DRC allows M23 to remain on its land for the first time

During the mini-summit in Luanda last week, the fighting with M23 was among issues brought on table for discussions. Previously, DRC was proposing that M23 lays arms down and return to its origin (former cantonment in Uganda).

Apart from that, DRC rose alarms at different time that it was attacked by Rwanda through M23 rebel group and called fighters of M23 foreigners who must return home.

Ahead of the meeting, Tshisekedi held talks with Angolan President and convinced him that he sticks to the wrong side, that M23 rebels are apparently Congolese.

He also told him that it does not sound well to expel M23 fighters after accepting to cease fire.

During the meeting, DRC accepted that M23 would remain on its land once it respects a call for ceasefire.

It is a great milestone reached for the first time by DR Congo as a country which had ignored the reality sounding alarms that M23 rebels are Rwandans who must return to Rwanda.

This led to the resolution of setting a deadline of 25th November for M23 to cease hostilities.

It was also resolved that M23 had to respect the decision not later than 18:00 and return to its initial positions not beyond along the line Sabyinyo Volcano in the areas of Bigega, Bugusa, Nyabikona, Mbuzi, Rutsiro and Nkokwe on the side of DRC.

The heads of state agreed that the areas previously captured by M23 will be controlled by joint EAC forces.

As for Kenya, the country has so far deployed over 2000 soldiers in DRC. It was mandated maintain security in the areas of Bunagana, Rutshuru and Kiwanja after withdrawal of M23.

However, the plan to deploy a small number of troops in such a large area remains questioned.

Few hours before the deadline of 25th November expired, M23 released a conditional ceasefire statement.

Through the statement, the President of M23, Bertrand Bisimwa explained that the group is willing to cease fire as was the case on 1st April 2022 without involvement of DR Congo.

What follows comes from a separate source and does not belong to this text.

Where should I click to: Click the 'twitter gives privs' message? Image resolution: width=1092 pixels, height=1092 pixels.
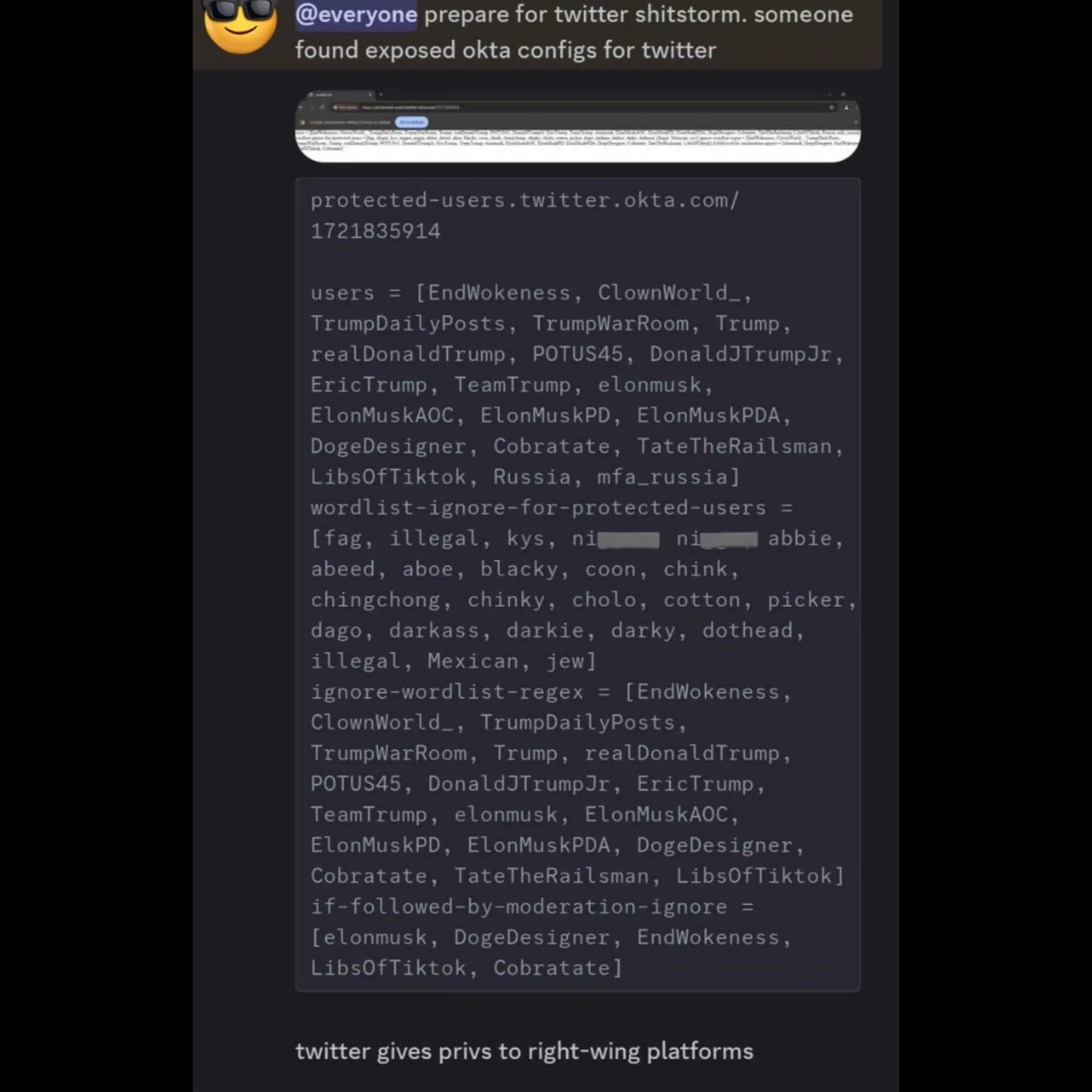pyautogui.click(x=524, y=1052)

M23 also requested ‘a meeting with the mediator and the facilitator in order to discuss the matter of its concerns in a way to restore a lasting peace in our country’.

FDLR urged to lay down arms and return home

Rwanda considers FDLR as the root cause for insecurity in eastern DRC given that it is at the center of ethnic divisions propagated in the area.

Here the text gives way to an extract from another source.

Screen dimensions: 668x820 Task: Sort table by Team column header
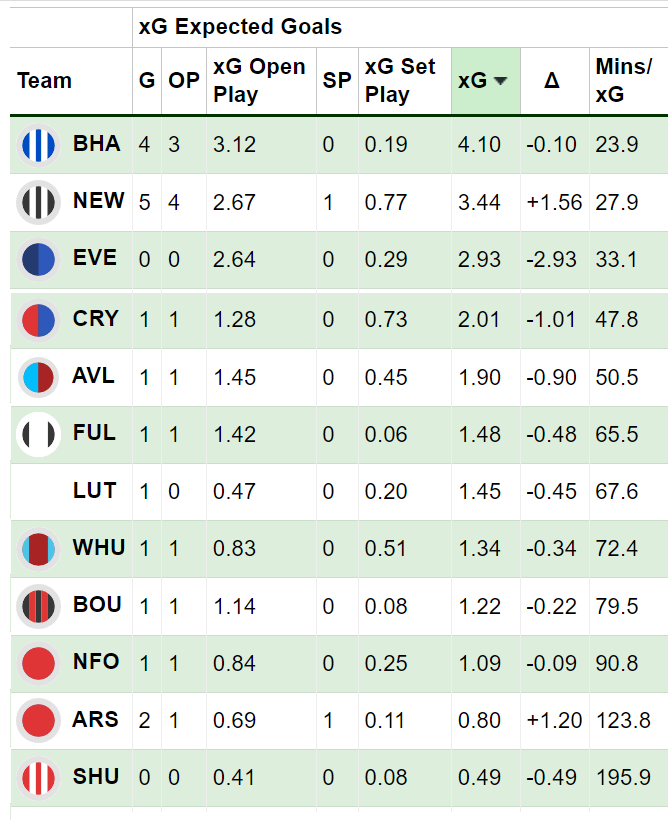click(x=45, y=81)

This year, the terrorist group continued to destabilize Rwanda’s security where it shelled the country’s territory three times, injured citizens and destroyed their houses.

Luanda summit resolved that the group has to lay down arms not later than 30th November. This means, FDLR fighters have to return to Rwanda effective from 1st December.

The Government of Rwanda has been receiving FDLR combatants at different times where those who committed crimes face justice while others are reintegrated into their respective communities.

Other armed groups concerned with the decision include RED Tabara and ADF.

The recent summit in Luanda resolved that M23 has to withdraw from captured areas.